矛盾螺旋◆PV.nOaaCrQ
私――
福路美穂子――はゆれる車の中で後ろを振り返る。
「おぉ…この笛吹いてみてもいいムギちゃん!」
「ここだと駄目だと思うわ唯ちゃん」
「うぅ~」
平沢さん達は本当に楽しそうに話している。
それは私がこのゲームの中で守らなければいけないもので、それを見て私はさらに決意を固める。

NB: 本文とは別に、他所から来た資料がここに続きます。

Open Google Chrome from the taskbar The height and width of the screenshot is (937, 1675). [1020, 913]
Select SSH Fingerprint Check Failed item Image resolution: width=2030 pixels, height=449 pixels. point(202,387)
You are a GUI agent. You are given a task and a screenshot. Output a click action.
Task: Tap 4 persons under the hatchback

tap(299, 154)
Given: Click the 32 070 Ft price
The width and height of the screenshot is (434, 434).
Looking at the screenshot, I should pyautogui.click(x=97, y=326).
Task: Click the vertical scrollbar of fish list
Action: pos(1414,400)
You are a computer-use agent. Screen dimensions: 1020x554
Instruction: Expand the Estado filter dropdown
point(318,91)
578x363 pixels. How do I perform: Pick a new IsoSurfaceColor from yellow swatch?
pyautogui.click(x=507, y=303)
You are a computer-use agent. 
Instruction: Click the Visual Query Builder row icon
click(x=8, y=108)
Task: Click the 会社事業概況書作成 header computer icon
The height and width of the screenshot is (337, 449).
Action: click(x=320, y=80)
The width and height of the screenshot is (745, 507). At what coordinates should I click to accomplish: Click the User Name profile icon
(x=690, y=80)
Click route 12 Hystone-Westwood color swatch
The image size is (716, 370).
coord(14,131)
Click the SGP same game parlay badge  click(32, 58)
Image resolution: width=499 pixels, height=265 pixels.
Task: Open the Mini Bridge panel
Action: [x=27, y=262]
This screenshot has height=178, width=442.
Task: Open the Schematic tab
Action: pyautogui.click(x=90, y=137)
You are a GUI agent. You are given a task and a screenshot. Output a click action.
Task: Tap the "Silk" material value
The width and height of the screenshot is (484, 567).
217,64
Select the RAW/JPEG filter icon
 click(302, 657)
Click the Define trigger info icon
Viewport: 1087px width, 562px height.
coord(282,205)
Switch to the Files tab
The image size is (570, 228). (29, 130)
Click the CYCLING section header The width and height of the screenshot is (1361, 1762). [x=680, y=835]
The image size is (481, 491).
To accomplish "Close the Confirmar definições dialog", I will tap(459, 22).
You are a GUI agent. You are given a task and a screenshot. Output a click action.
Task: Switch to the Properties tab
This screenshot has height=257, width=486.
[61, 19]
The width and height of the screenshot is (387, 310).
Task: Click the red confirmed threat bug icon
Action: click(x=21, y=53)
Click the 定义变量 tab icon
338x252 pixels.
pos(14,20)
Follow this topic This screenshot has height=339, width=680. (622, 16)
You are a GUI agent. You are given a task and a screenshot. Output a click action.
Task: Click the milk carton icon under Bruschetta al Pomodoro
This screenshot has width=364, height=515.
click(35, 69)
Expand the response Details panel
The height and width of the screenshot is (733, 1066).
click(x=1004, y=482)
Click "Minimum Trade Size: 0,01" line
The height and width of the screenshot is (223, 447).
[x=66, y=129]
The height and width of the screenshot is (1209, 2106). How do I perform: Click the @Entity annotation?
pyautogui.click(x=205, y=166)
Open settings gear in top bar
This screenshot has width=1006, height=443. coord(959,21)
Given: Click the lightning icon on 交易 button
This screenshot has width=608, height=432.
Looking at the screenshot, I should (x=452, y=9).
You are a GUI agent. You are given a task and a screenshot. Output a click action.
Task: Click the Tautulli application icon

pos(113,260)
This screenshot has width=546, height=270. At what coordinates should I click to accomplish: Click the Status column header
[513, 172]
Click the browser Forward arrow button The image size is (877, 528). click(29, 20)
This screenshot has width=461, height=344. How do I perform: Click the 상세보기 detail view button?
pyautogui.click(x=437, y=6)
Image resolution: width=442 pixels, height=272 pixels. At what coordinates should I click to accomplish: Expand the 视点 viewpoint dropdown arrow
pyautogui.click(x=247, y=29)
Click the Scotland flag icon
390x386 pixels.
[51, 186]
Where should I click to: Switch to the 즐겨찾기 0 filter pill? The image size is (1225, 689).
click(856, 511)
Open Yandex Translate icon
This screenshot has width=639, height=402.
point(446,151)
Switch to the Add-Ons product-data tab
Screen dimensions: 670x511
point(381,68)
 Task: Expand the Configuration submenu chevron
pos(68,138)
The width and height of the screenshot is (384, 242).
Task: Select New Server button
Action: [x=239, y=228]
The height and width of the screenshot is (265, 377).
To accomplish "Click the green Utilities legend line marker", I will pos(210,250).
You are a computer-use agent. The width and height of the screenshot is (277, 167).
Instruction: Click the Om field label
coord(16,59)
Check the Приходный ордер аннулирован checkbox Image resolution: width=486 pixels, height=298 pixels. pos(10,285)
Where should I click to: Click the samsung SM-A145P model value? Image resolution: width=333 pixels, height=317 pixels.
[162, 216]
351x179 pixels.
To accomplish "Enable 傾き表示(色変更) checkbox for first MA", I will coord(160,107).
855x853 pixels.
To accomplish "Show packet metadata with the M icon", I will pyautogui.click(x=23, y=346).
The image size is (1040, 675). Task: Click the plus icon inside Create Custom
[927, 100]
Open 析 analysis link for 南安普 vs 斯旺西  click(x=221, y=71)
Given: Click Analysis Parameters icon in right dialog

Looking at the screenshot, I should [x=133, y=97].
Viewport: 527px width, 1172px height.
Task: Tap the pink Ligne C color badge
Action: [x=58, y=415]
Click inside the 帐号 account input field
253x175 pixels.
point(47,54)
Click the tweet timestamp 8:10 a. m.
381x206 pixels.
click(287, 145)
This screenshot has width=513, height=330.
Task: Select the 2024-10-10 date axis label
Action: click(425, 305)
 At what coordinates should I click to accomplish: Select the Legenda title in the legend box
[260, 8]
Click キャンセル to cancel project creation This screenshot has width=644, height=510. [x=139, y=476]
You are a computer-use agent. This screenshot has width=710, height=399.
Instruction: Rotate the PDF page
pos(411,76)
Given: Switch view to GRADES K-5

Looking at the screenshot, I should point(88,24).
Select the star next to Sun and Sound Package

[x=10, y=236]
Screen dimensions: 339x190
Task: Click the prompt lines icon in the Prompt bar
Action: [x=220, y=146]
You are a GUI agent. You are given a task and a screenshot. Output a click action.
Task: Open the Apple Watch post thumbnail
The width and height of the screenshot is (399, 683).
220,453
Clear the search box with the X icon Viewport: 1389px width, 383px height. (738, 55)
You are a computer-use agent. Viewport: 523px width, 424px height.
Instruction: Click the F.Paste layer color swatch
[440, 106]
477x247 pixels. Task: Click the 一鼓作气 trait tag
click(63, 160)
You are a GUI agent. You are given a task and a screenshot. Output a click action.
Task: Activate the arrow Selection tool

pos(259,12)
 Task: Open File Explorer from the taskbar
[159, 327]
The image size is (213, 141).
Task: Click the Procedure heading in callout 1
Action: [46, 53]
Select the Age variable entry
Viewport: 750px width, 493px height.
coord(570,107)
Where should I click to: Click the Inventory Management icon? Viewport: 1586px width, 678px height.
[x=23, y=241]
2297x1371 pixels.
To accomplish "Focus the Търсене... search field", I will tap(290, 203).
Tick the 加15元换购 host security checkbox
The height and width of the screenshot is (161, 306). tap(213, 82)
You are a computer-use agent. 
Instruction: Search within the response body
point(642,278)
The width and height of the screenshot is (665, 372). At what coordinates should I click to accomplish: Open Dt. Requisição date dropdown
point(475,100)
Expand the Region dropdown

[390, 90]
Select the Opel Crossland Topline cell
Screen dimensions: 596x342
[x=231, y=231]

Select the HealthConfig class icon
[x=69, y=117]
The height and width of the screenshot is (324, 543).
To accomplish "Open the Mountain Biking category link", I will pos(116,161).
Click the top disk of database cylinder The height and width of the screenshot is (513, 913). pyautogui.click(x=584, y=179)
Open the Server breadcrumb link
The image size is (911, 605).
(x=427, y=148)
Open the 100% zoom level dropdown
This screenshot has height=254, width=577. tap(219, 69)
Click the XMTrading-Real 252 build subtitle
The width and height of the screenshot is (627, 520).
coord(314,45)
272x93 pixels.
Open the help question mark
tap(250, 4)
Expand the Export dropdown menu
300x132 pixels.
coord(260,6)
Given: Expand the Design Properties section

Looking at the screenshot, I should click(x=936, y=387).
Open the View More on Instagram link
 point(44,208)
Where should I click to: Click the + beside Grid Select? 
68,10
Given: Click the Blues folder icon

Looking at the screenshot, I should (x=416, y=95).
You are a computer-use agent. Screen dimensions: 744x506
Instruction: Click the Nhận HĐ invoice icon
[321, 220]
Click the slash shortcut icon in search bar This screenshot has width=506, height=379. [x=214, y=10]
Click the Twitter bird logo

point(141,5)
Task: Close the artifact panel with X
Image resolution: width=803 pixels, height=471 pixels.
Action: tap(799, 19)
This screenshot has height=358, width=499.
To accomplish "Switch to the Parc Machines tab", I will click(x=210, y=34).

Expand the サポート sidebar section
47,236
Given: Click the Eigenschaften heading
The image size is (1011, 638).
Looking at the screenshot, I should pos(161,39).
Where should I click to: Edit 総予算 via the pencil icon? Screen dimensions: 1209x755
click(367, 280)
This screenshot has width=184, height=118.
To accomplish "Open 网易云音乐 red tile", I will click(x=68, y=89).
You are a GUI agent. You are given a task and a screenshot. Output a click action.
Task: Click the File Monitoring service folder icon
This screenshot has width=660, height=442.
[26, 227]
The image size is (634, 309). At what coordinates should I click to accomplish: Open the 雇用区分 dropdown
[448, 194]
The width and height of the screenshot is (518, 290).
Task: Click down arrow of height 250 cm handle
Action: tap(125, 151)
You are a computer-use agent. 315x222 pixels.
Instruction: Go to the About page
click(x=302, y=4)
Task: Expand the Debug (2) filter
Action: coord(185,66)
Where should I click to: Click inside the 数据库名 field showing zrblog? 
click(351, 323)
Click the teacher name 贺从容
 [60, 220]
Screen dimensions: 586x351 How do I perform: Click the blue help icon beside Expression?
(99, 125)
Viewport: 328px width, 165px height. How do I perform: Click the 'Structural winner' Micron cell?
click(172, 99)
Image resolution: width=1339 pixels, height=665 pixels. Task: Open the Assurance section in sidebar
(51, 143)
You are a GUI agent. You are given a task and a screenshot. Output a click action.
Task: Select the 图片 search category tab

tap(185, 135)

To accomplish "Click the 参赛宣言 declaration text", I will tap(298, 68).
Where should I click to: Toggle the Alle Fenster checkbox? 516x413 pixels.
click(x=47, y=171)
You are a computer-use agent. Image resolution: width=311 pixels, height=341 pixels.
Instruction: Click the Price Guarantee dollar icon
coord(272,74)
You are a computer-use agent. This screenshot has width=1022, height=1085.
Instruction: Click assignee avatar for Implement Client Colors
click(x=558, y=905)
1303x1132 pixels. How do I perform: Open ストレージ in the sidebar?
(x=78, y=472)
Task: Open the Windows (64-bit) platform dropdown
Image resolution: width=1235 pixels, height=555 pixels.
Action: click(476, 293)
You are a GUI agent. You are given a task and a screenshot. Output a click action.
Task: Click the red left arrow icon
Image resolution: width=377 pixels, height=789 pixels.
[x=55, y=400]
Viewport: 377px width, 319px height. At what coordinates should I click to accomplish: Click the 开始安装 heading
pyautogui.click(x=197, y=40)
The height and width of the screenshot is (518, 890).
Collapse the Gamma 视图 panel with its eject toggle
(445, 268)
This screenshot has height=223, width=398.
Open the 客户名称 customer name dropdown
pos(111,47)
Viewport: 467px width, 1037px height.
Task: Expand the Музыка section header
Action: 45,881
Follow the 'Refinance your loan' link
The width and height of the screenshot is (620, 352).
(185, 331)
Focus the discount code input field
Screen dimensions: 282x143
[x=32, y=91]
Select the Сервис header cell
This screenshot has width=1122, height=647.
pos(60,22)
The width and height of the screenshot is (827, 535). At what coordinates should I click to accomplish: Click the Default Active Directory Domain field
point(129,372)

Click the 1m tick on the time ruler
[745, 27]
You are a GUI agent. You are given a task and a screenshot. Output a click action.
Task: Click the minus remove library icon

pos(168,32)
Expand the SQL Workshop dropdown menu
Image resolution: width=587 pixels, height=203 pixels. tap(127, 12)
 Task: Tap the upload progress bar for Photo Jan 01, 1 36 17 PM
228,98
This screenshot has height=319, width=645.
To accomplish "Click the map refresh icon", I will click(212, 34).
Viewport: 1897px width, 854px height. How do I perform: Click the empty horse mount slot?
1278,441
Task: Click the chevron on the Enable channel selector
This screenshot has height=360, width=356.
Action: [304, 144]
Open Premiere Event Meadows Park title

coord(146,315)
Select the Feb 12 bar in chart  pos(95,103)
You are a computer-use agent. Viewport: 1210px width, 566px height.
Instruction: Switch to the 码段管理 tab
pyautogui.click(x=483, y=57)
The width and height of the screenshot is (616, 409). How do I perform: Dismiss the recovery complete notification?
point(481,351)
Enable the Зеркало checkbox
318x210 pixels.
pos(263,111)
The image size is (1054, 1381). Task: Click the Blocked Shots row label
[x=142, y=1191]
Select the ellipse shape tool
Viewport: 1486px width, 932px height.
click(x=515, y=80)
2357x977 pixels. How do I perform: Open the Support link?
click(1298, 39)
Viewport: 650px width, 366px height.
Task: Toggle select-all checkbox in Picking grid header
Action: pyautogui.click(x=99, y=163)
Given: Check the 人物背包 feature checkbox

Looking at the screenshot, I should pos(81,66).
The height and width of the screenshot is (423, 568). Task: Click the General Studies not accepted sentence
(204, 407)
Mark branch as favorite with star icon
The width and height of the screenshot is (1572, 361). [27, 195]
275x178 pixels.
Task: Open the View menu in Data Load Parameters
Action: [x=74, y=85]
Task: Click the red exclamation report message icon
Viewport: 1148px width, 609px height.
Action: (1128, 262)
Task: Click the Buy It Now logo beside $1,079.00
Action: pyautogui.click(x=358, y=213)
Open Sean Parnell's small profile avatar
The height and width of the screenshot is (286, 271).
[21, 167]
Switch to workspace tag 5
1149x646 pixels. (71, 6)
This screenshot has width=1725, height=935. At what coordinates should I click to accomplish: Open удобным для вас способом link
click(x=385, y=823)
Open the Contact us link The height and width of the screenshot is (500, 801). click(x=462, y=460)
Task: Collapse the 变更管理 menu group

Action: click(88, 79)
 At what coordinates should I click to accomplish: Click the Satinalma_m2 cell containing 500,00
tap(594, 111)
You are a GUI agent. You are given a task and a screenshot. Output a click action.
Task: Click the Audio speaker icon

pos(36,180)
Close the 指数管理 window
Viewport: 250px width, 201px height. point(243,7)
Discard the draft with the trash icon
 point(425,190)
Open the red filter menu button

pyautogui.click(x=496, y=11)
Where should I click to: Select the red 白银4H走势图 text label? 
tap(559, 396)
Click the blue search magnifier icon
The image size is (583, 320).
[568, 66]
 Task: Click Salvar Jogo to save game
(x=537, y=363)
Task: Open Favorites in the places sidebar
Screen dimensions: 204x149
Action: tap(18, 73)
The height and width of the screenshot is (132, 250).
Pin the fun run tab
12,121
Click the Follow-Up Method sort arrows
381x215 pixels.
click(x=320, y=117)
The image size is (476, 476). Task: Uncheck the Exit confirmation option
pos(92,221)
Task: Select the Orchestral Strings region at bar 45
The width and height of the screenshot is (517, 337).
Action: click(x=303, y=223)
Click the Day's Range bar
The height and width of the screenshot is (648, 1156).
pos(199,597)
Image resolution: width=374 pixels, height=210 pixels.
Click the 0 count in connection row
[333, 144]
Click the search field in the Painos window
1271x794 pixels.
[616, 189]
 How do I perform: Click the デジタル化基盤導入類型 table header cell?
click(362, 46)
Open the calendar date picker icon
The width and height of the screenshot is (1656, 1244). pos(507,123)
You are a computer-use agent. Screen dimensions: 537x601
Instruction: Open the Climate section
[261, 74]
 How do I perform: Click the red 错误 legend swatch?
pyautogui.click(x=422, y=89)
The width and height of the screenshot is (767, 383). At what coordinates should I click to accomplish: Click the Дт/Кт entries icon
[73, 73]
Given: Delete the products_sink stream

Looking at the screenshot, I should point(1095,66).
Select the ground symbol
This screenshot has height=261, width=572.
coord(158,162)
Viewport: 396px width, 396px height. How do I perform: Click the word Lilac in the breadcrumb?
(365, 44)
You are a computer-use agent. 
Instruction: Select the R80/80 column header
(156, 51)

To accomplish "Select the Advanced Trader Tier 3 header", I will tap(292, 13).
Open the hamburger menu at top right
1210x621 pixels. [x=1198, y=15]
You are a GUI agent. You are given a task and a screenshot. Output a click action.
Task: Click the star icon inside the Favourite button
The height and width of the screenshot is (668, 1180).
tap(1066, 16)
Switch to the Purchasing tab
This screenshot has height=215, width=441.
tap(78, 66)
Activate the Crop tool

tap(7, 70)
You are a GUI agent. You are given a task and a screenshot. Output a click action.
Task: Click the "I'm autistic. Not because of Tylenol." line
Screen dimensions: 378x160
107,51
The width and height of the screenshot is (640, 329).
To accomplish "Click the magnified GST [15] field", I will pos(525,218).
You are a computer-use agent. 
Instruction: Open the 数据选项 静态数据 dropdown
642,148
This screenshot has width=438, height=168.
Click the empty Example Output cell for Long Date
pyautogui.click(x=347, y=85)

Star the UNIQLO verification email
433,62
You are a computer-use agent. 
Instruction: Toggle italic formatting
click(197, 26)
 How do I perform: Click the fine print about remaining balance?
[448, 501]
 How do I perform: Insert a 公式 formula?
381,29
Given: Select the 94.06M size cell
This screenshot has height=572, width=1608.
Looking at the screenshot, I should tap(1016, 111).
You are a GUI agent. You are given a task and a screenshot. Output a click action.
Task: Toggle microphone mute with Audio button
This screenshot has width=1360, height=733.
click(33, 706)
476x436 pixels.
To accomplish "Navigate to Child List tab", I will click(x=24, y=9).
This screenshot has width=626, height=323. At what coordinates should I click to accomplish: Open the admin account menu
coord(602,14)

あんな悲しみを味わうのは私だけでいい…。これ以上誰かを失って傷つくのは誰であろうと嫌だから。
そして次に私は運転席へと視線を移す。
「………」
何も喋らずに運転している船井さん。
私の考えは多分、いや絶対あってるだろう。
この人は信用できない…。私たちを道具としてか見てない船井さん。
もし、この人が唯ちゃんや紬ちゃんを傷つける真似をしたなら…その時は。
そう思い私は自分のバックの中に入っている魔法のビンを思い浮かべる。
そう、その時は…私が魔法を手に入れて船井さんを殺す。
昔の私では絶対思わなかった殺すって事を、普通に考えるようになった今の私は本当に変わったと思う。
だけどそれは仕方ないこと。
それに、その変化は悪いことじゃない。
きっと前までの私だったらこの狂気にただ呑まれていただろうから。
だけど今の私は違う。この狂気を力に変えて前へ前へと進んでいく。
こんな私をみたら華菜や上埜さん、小十郎さんはどう思うかな…。
きっと喜んだりはしないと思うけど。狂気に呑まれるよりは、完璧に狂うよりは、3人に恥じない生き方ができるはずだから。
私はもう……立ち止まらない。
そして、また平沢さん達の方を見ると平沢さんが何か辛そうな顔をして顔を赤らめながらこう言ってきた。
「と、止めてください!」
★★★★★★★★★★★★
私――
琴吹紬――は隣に座っている唯ちゃんと支給品を見せ合っていた。
私の支給品の中にはあの笛のほかにはティーセットしか無かった。
だけど、そのティーセットは私たちにとっては思い出のあるもので少し元の場所について考える。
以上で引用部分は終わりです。